Before deciding on having a Border Collie, you need to ask one question, “How much of myself am I prepared to give?” Border Collies are very intelligent and sensitive and providing time for a game with a ball, a half hour walk or a weekly training session is not enough, they need to be part of your life. Taking a dog into your home is a big responsibility and the more information about the breed and its requirements you have, the easier it will be to understand your dog.
If you are considering applying to give one of our Trust dogs a home you may need to be prepared to spend at least one day, and possibly two, with the dog you have chosen to make sure you are certain he or she is right for you. This will also give us the opportunity to assess you both together and to help you to understand each other.
We do not insist you become involved in any dog activity or go to training classes. But we do need to know that you are dedicated to the welfare of your dog, can provide a calm and secure home and are prepared to put in the time needed initially to get know each other.
We don’t rush our dogs out into new homes. we give them time to settle and we assess them. We have full time behaviourists and trainers who work with them and who will spend time with you discussing the dog you would like to adopt.
We try to ensure that our guardians have the best possible dog for them, their family and their lifestyle, and this may mean that sometimes we may recommend a dog to someone they hadn’t previously considered.
While we appreciate people may have work and family commitments we don’t let our dogs go into homes where they are going to be left alone for long periods of time, and some of our younger dogs may not be suitable for families or couples with part time work commitments. This does not necessarily mean we will refuse to home a dog into such circumstances, but we would need to discuss the options of adopting an older dog, or of a family member sharing the responsibility of caring for the dog.

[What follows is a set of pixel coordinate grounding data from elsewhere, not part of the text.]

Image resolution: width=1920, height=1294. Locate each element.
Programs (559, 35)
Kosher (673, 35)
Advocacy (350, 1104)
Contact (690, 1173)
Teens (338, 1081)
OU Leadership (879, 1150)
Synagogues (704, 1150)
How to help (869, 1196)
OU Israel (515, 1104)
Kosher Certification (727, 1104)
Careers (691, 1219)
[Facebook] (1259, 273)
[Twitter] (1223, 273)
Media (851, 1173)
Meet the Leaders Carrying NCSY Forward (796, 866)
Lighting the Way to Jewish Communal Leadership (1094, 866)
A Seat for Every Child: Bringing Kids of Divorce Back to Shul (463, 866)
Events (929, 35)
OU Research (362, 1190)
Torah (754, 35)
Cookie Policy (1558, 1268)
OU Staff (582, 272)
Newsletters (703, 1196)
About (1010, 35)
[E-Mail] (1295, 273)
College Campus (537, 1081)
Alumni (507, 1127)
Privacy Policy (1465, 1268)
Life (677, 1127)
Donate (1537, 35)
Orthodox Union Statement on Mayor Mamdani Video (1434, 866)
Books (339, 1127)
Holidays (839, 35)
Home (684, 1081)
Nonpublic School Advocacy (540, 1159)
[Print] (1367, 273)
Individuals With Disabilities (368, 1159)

We do not refuse to let our dogs go to families where there are young children but please do not be offended if we turn down requests to look at some of the dogs you may think are suitable, or if we suggest older or steadier dogs. We don’t always have dogs in that can be placed with families with children, and we do sometimes have to say no to families with very young children.
We like all our dogs to go to their new homes with a foundation set for good manners and training. We teach them to wait at doors and gates, to walk nicely on a lead and to have the beginning of a recall. We show our adopters what their dogs knows and how to progress with their training and we are always there as back up for our dogs for the rest of their lives. We are always there to help with advice or further training.
We are intending to extend our services to do inhouse training for people with problems dogs. This is only available at the moment on a small scale, but we will be developing it further when we expand.
When dogs come in to our rescue they may have behavioural issues, have been abused or be simply confused at being in a rescue and not at home. We allow them time to settle and by studying their actions and body language they start to tell us about their past, which helps us to understand how to prepare them for their future. We train with body language to teach our dogs to ‘wait’ at gates and doors, to ‘leave’ anything they become fixated on and to walk sensibly on a lead. Whenever possible we also start them on recall on a long line and we teach them how to chill out on their own special mat.
All our dogs and their adopters have full back up from the Trust and its trainers, this is not an ‘extra’ chargeable service this is part of the adoption contract.